Your objective >>
For every line that contains the string "button", pull that line out of the material below.

───── Records shown ─────

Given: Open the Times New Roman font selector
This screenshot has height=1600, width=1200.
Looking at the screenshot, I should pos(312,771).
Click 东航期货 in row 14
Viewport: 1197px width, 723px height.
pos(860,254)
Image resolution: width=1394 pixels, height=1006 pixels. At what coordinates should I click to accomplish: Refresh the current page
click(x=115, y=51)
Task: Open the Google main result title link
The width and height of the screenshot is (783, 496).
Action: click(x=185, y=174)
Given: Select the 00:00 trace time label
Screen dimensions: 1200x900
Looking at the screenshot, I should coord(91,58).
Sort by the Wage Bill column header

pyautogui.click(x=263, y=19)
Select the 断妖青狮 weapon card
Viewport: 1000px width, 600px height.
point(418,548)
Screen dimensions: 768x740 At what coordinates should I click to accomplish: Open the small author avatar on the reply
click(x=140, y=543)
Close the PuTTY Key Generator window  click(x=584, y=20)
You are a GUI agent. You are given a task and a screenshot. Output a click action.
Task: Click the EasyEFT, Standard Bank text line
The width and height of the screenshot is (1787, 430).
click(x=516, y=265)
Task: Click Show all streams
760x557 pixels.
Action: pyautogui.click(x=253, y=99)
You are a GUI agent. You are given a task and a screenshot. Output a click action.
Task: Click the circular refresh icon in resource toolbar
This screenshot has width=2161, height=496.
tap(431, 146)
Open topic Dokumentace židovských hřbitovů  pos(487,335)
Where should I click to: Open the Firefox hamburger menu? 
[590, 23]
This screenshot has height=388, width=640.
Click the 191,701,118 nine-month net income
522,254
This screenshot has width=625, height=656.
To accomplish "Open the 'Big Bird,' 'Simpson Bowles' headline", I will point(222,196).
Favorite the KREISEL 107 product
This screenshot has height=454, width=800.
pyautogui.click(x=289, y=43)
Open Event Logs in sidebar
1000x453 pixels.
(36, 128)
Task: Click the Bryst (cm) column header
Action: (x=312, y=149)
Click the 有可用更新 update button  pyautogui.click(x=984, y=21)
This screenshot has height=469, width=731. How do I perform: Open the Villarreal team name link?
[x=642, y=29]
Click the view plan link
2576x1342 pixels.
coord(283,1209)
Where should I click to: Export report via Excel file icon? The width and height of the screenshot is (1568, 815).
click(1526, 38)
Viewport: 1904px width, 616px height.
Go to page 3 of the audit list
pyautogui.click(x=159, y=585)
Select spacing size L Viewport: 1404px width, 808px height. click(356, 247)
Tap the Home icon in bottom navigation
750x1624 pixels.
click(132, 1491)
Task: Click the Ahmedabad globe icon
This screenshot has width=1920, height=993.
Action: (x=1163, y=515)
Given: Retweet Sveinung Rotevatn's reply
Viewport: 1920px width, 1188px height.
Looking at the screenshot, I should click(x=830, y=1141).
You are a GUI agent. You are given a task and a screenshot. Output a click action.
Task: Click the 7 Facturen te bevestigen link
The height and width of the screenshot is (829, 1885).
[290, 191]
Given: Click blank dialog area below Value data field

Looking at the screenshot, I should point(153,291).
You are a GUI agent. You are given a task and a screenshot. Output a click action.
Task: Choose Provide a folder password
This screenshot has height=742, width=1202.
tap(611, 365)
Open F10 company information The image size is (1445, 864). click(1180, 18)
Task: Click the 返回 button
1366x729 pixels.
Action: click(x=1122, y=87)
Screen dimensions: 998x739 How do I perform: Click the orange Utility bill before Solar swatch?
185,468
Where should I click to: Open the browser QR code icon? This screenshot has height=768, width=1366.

─────

Task solution >>
Click the 有可用更新 update button  pyautogui.click(x=984, y=21)
Task: Click the 返回 button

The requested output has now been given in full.